The average maximum deposit rate in the Russian Federation’s ten largest retail banks grew by 0.74 percentage points in the first ten days of November to 20.91%, the highest level since 2009.
Source: The Moscow Times
Details: Russian banks are hiking interest rates on loans (market mortgages at Sberbank start at 28%) and deposits.
The FRG100 deposit rate index (the average rate on 400 deposits in the 80 major banks for deposits of RUB 100,000 (about US$1,000) per year) calculated since 2017 also achieved a new high of 17.05% on 17 November.
High rates have encouraged the flow of public funds to banks. Since the beginning of the year, they have increased by 14.8%, or RUB 6.7 trillion (US$67 billion), to RUB 52 trillion (US$520.6 billion).
The increase is more than double that of last year (US$30 billion, or 8%), and in recent months, term deposits have grown while current account balances have declined, according to the newspaper.

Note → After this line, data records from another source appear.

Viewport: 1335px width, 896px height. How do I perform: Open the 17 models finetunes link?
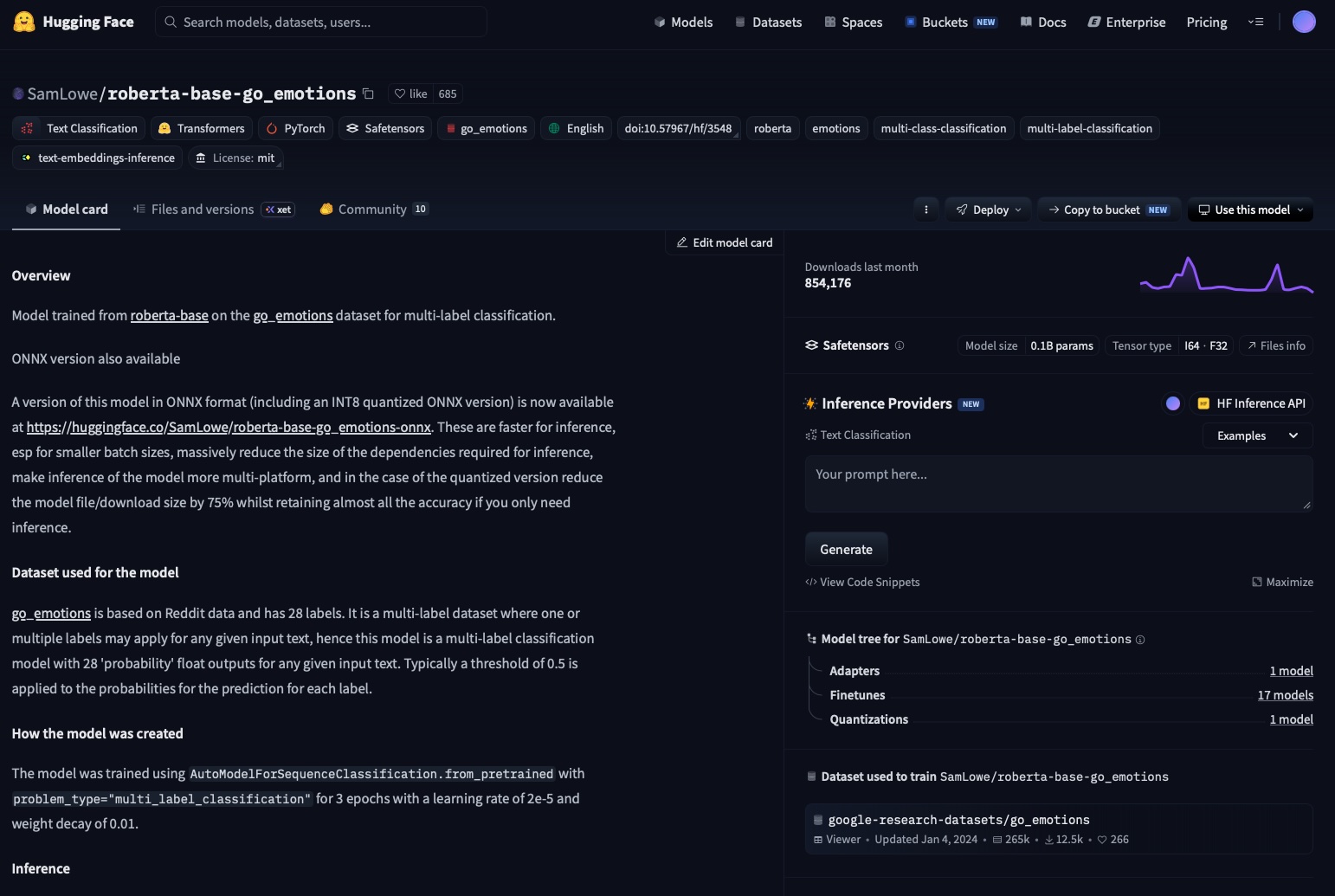click(x=1285, y=695)
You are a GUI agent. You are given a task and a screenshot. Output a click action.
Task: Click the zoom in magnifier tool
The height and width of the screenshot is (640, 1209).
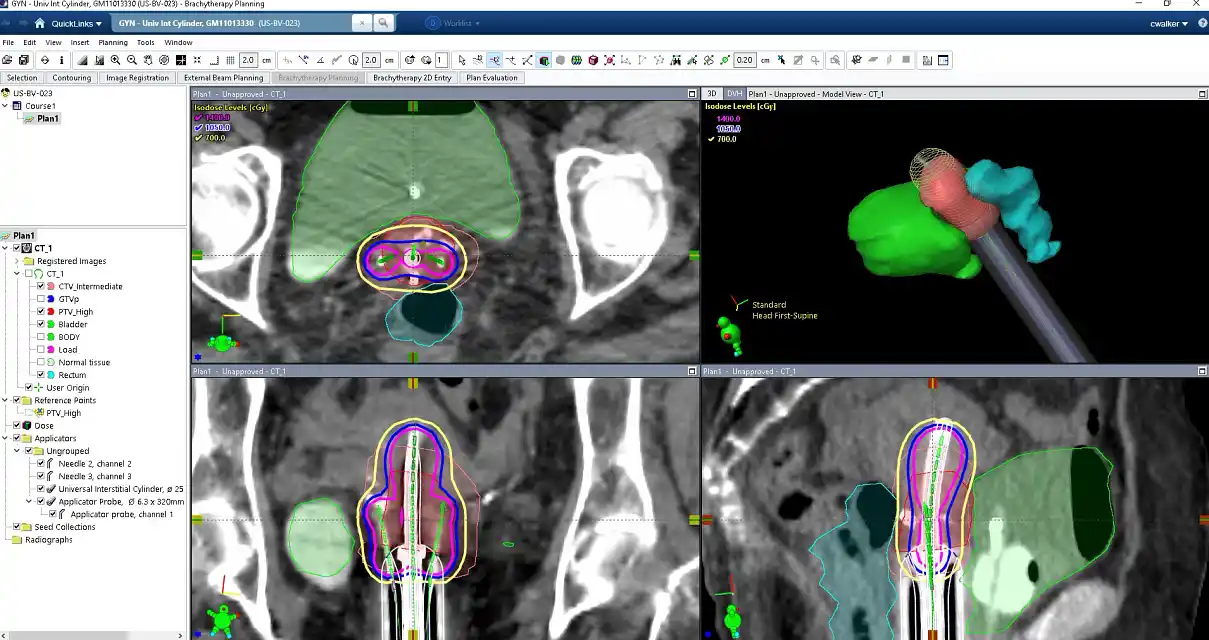pos(116,60)
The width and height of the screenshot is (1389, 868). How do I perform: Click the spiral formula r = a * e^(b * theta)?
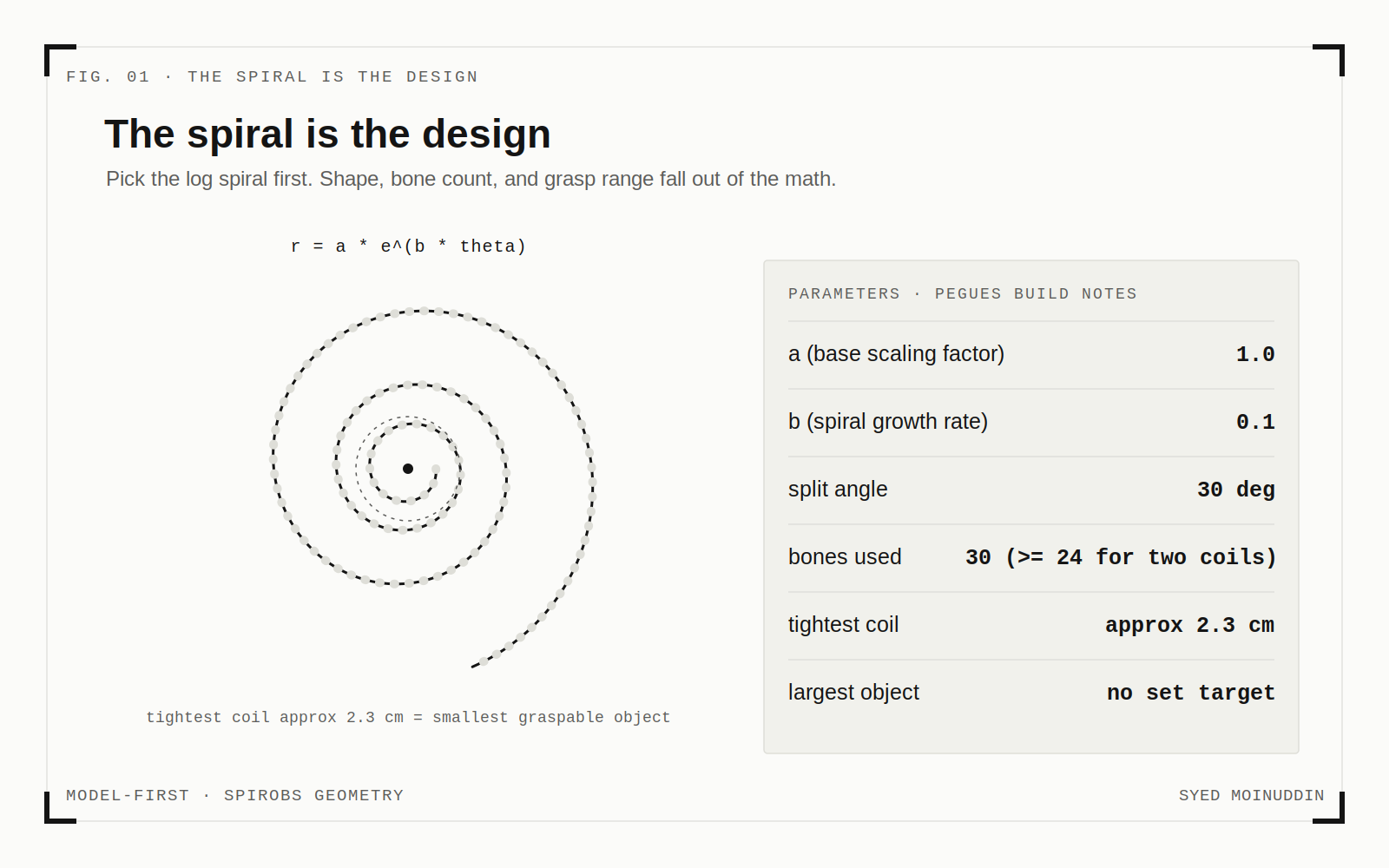point(408,247)
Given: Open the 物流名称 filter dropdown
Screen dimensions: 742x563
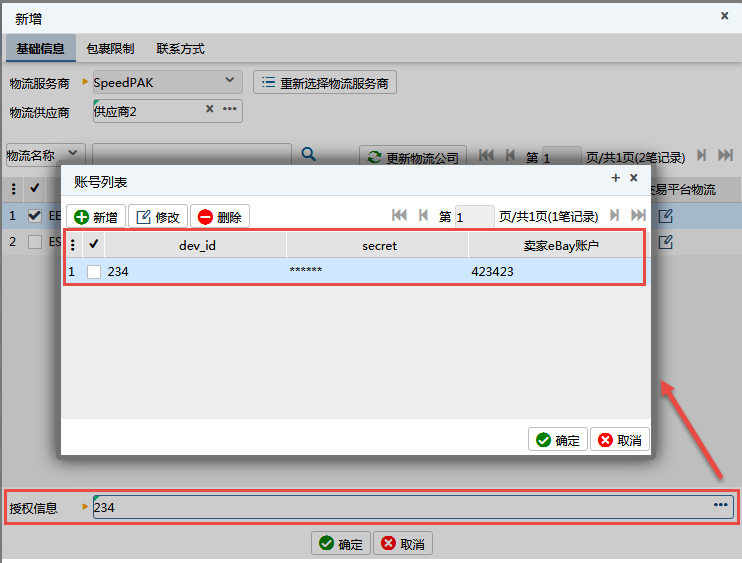Looking at the screenshot, I should pyautogui.click(x=73, y=154).
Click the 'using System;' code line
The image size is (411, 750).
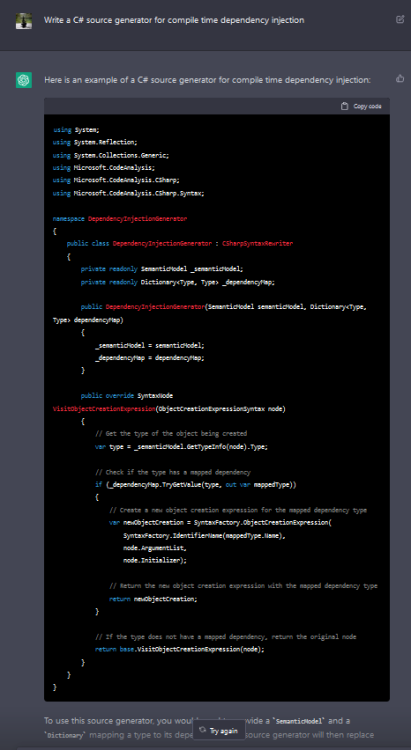point(77,130)
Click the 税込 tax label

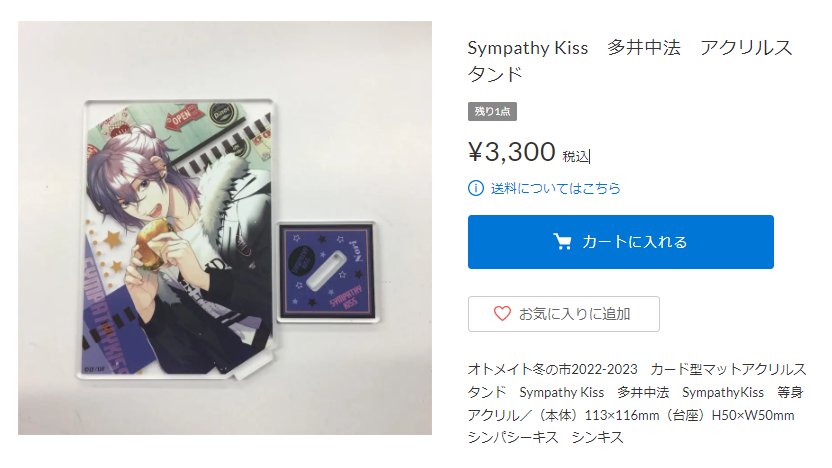click(576, 157)
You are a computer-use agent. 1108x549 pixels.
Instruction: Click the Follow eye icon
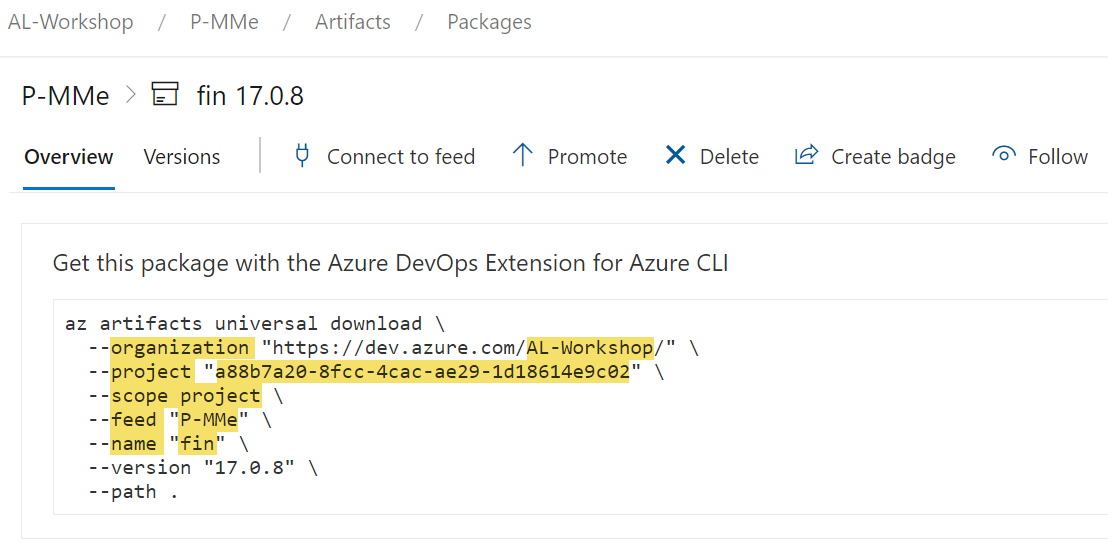pos(1003,156)
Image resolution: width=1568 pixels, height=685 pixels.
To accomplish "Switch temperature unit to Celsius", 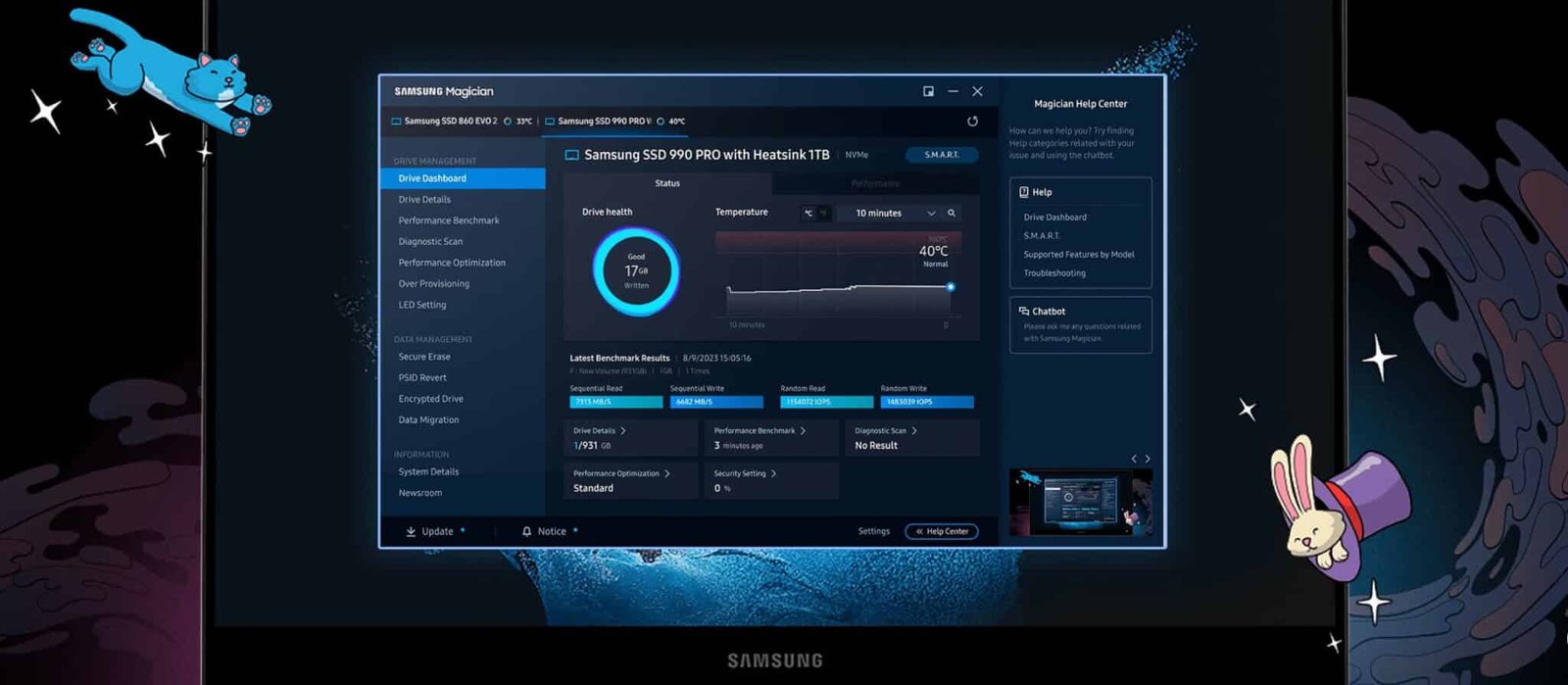I will point(808,213).
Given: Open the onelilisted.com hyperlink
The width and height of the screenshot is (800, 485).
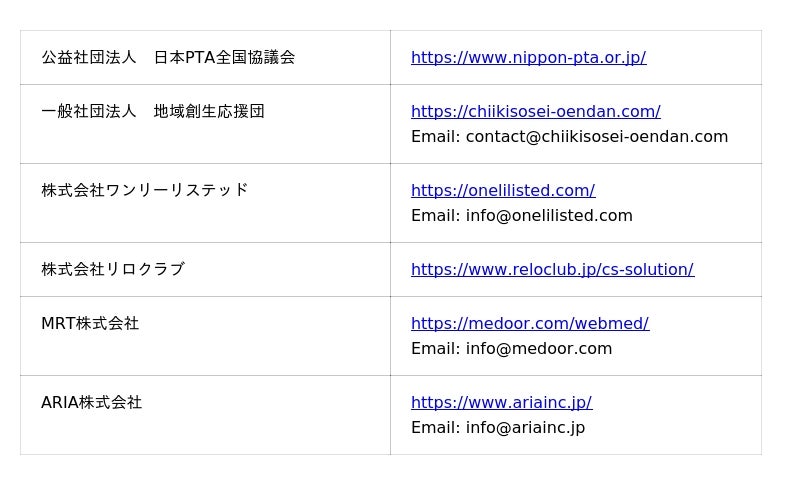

Meanwhile, the Russian Federation’s Central Bank is planning to raise the key interest rate even higher in December, to 22% or 23%.
Background:
- Sberbank, Russia’s largest mortgage lender, raised mortgage rates for the second time in a month, to more than 28%.
- The Central Bank of Russia has decided to hike the key rate by two percentage points immediately, to a record 21% per year.